* **SHORT PROBLEM A**: Decide whether each statement agrees with the passage on sonic and ultrasonic communication: (i) the velocity of the compressional waves through air is given as about 1100 feet per second; (ii) ultrasonic waves can travel only through liquids; (iii) early absolute altimeters using sound waves were practical at the vehicle speeds met in practice. For each, answer yes or no and quote the deciding words.
* **SHORT PROBLEM B**: Reproduce word for word the part of the passage on sonic and ultrasonic communication between "Quite obviously, the" and "these compressional waves.", inclusive.

* **PASSAGE SHOWN**:
Quite obviously, the most universal form of sonic communication
may be exemplified by a conversation between two or more people.
The vocal cords, as well as the configurations and appurtenances
of the oral cavity, cooperate to represent the compressional wave
generator, which is both amplitude and frequency modulated. The
air represents the gaseous medium through which such modified compressional
waves are transmitted at a velocity of some 1100 feet-per-second.
The human ear represents the receiver, which is capable of detecting
and, perhaps, demodulating these compressional waves.
In the art of ultrasonic communication, so designated by virtue
of the fact that the human ear will not respond to the higher frequencies,
such waves still are compressional in character and may be transmitted
through liquids, gases, and solids. It will be appreciated that
ultrasonic communication, while not popularized, has been known
and used for many years. The early work of Langevin, Florisson,
and others describes and discloses means and apparatus to communicate
through a water medium via ultrasonic waves. Part of this work was
directed toward submarine detection and signaling, as well as echo
depth sounding, in which the principles involving the use of compressional
water waves are truly the forerunners of the present-day principles
involving the use of electromagnetic "ether" waves for radar. Early
forms of "absolute altimeters" for avigation also employed sound
waves, but their velocity was too low to render them practical for
the vehicular velocities encountered in practice.

* **INFORMATION SUPPLIED**:
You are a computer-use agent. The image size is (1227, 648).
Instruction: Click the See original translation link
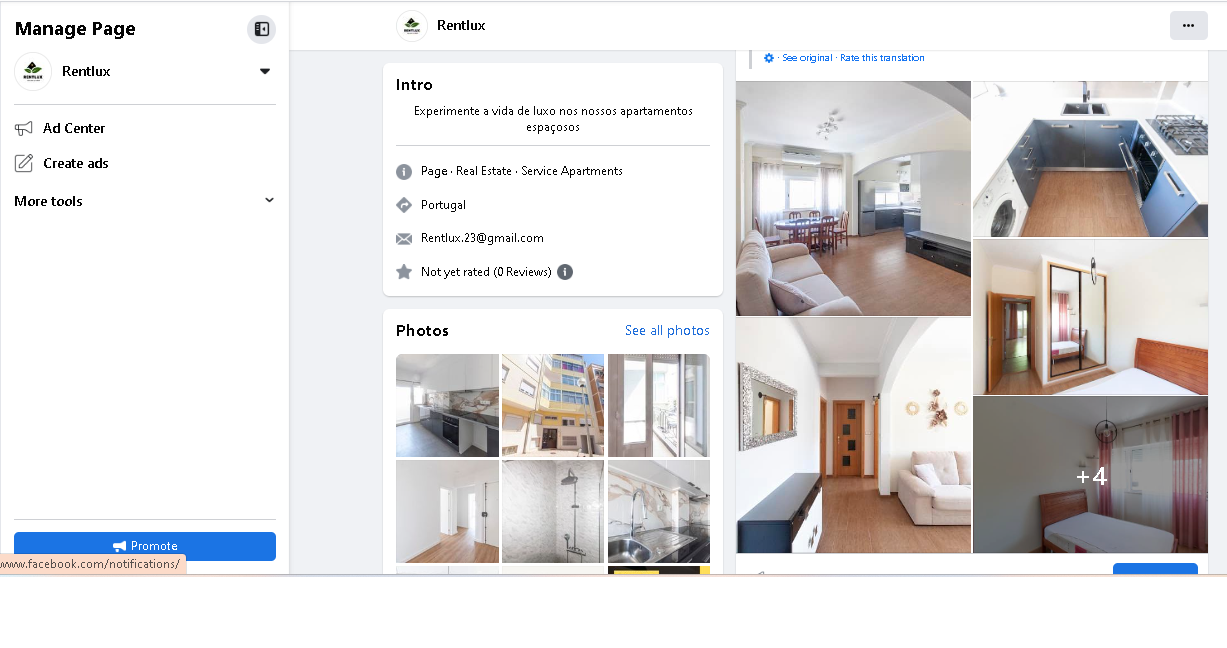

* **PROBLEM SOLUTION A**:
(i) Yes: "transmitted at a velocity of some 1100 feet-per-second."
(ii) No: "may be transmitted through liquids, gases, and solids."
(iii) No: "but their velocity was too low to render them practical for the vehicular velocities encountered in practice."

* **PROBLEM SOLUTION B**:
Quite obviously, the most universal form of sonic communication
may be exemplified by a conversation between two or more people.
The vocal cords, as well as the configurations and appurtenances
of the oral cavity, cooperate to represent the compressional wave
generator, which is both amplitude and frequency modulated. The
air represents the gaseous medium through which such modified compressional
waves are transmitted at a velocity of some 1100 feet-per-second.
The human ear represents the receiver, which is capable of detecting
and, perhaps, demodulating these compressional waves.